» Dataset excerpts:
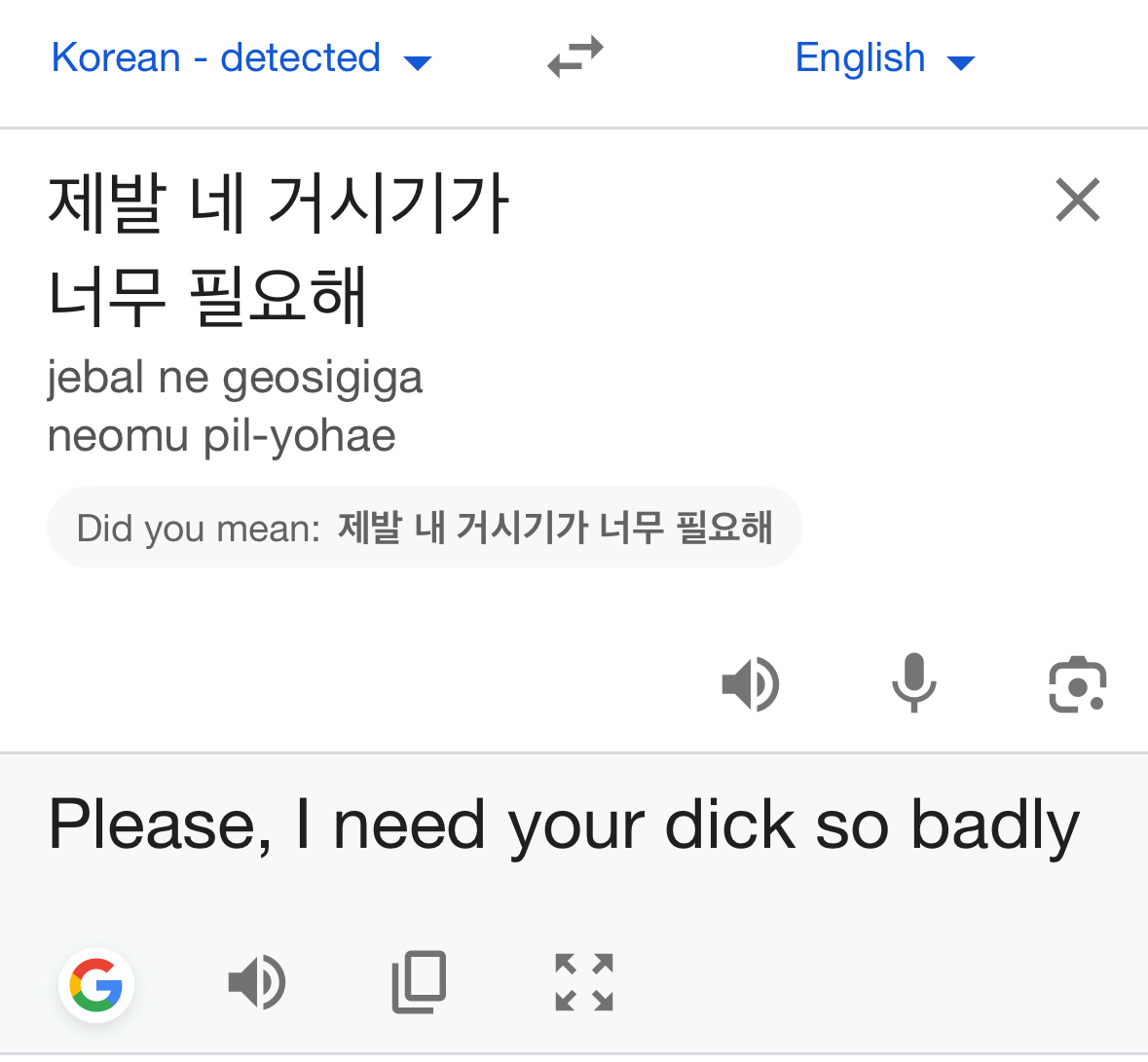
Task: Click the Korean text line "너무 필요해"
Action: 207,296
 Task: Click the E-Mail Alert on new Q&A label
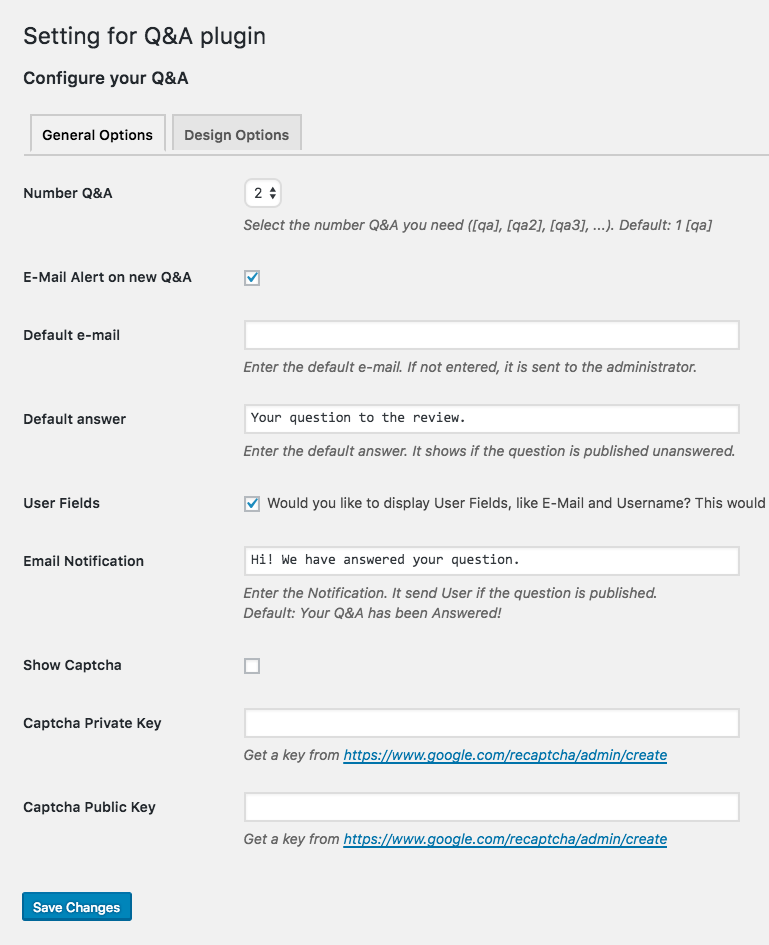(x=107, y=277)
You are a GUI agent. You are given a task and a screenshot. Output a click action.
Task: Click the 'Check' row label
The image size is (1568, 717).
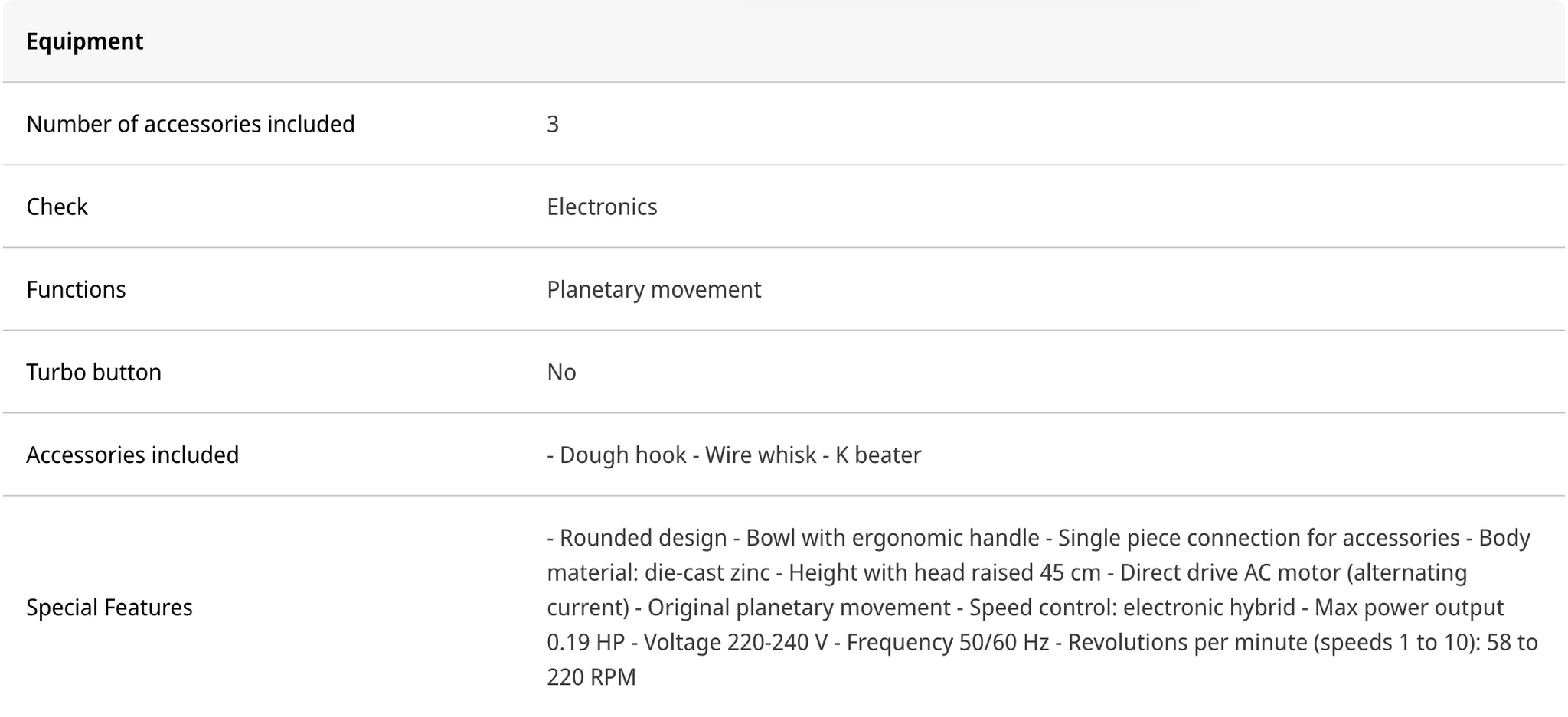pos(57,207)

---

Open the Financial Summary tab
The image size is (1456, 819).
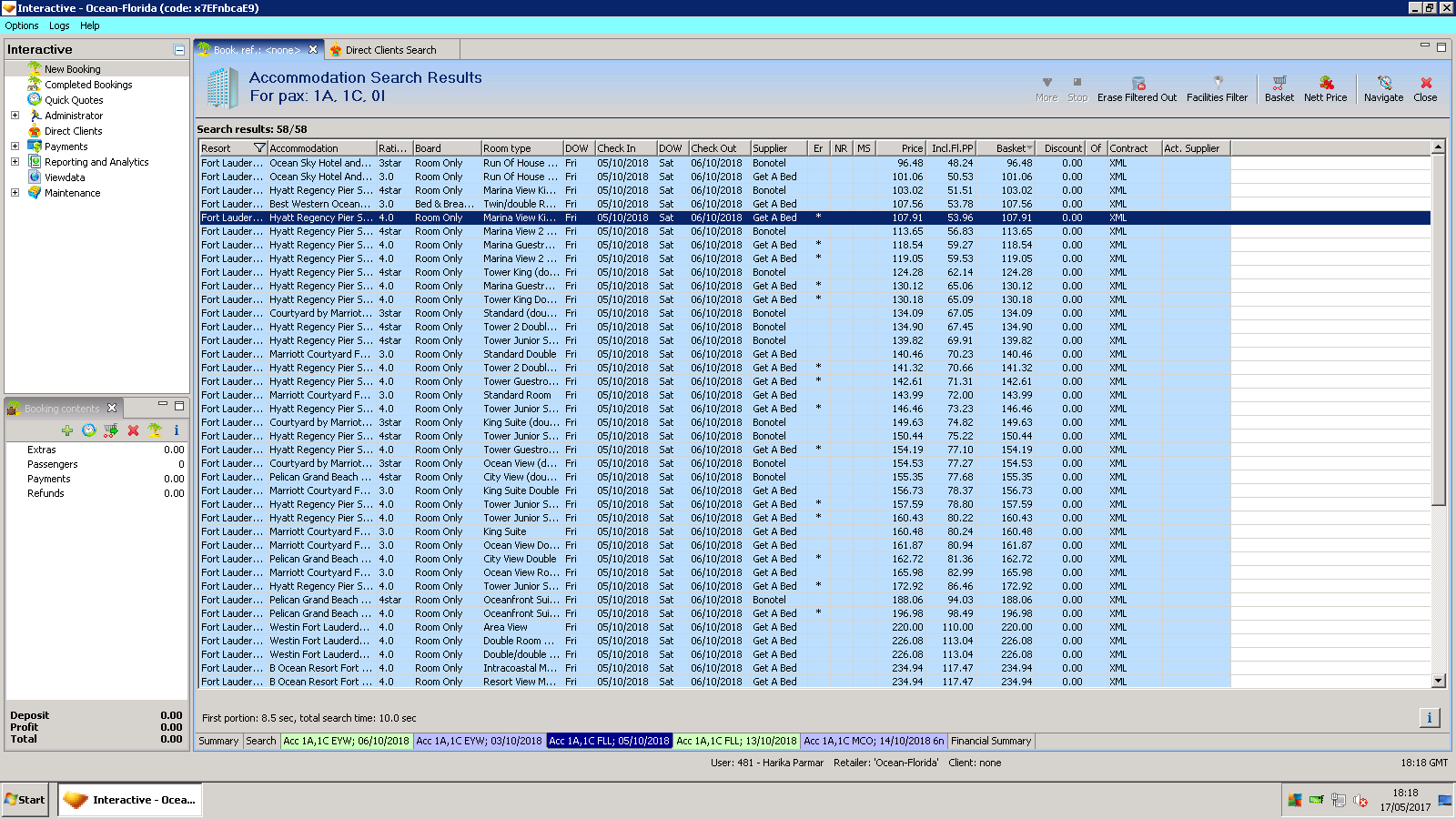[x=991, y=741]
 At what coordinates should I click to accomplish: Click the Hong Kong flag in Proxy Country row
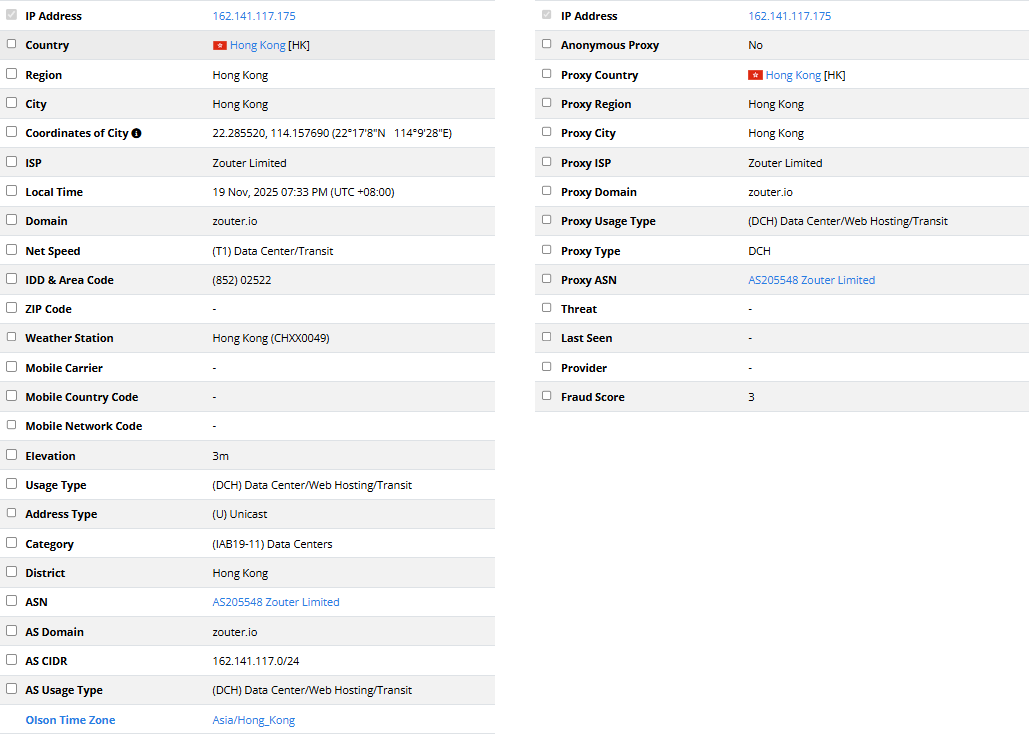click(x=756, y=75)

...

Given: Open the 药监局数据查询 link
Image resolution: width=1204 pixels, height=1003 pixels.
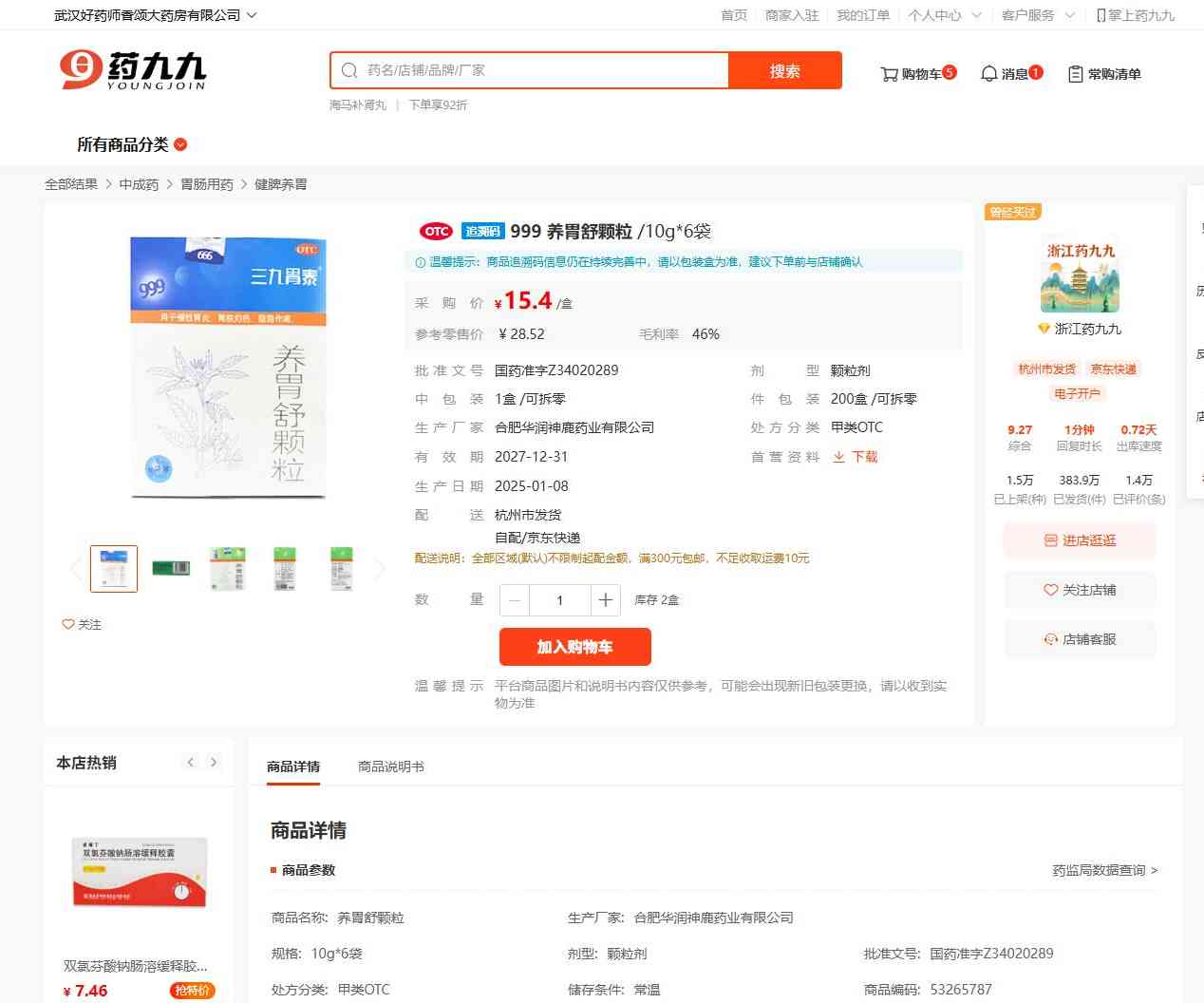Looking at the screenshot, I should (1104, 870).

» To do: Report each line in the data above that holds the word "Open" by copying it.

» Output for this exercise:
Open the Financial Summary tab
Given: Open the 药监局数据查询 link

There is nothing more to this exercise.